(Exercise objective) The whole of the material needs to be repeated exactly, line for line.

(Exercise data)
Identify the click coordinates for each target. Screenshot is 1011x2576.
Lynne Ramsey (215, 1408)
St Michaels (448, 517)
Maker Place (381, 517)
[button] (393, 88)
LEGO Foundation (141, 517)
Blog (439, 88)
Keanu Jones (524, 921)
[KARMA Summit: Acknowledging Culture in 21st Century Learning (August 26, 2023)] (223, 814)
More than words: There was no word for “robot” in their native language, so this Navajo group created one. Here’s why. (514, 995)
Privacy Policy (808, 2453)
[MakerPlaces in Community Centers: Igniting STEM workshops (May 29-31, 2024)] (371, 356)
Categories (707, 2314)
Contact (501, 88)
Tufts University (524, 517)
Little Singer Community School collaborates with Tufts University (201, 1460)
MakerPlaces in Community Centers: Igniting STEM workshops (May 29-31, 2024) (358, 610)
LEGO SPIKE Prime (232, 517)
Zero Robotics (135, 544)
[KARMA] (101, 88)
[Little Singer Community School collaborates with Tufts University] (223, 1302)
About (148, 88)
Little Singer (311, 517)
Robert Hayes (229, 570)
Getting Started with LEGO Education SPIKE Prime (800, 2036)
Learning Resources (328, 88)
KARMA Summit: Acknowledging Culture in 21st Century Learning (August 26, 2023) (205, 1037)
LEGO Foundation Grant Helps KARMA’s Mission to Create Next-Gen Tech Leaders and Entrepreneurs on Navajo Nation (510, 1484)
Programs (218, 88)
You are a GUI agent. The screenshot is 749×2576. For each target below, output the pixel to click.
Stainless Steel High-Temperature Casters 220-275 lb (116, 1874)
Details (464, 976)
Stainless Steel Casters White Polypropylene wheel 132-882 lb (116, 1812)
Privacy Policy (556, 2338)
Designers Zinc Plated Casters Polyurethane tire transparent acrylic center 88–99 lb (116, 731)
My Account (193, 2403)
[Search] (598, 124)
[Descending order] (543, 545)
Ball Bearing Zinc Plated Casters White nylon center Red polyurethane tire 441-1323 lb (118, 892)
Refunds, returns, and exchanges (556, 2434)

(The completed task)
Identify the click coordinates for each target. Screenshot is 1011x2576.
Lynne Ramsey (215, 1408)
St Michaels (448, 517)
Maker Place (381, 517)
[button] (393, 88)
LEGO Foundation (141, 517)
Blog (439, 88)
Keanu Jones (524, 921)
[KARMA Summit: Acknowledging Culture in 21st Century Learning (August 26, 2023)] (223, 814)
More than words: There was no word for “robot” in their native language, so this Navajo group created one. Here’s why. (514, 995)
Privacy Policy (808, 2453)
[MakerPlaces in Community Centers: Igniting STEM workshops (May 29-31, 2024)] (371, 356)
Categories (707, 2314)
Contact (501, 88)
Tufts University (524, 517)
Little Singer Community School collaborates with Tufts University (201, 1460)
MakerPlaces in Community Centers: Igniting STEM workshops (May 29-31, 2024) (358, 610)
LEGO SPIKE Prime (232, 517)
Zero Robotics (135, 544)
[KARMA] (101, 88)
[Little Singer Community School collaborates with Tufts University] (223, 1302)
About (148, 88)
Little Singer (311, 517)
Robert Hayes (229, 570)
Getting Started with LEGO Education SPIKE Prime (800, 2036)
Learning Resources (328, 88)
KARMA Summit: Acknowledging Culture in 21st Century Learning (August 26, 2023) (205, 1037)
LEGO Foundation Grant Helps KARMA’s Mission to Create Next-Gen Tech Leaders and Entrepreneurs on Navajo Nation (510, 1484)
Programs (218, 88)
You are a GUI agent. The screenshot is 749×2576. For each target below, output the pixel to click.
Stainless Steel High-Temperature Casters 220-275 lb (116, 1874)
Details (464, 976)
Stainless Steel Casters White Polypropylene wheel 132-882 lb (116, 1812)
Privacy Policy (556, 2338)
Designers Zinc Plated Casters Polyurethane tire transparent acrylic center 88–99 lb (116, 731)
My Account (193, 2403)
[Search] (598, 124)
[Descending order] (543, 545)
Ball Bearing Zinc Plated Casters White nylon center Red polyurethane tire 441-1323 lb (118, 892)
Refunds, returns, and exchanges (556, 2434)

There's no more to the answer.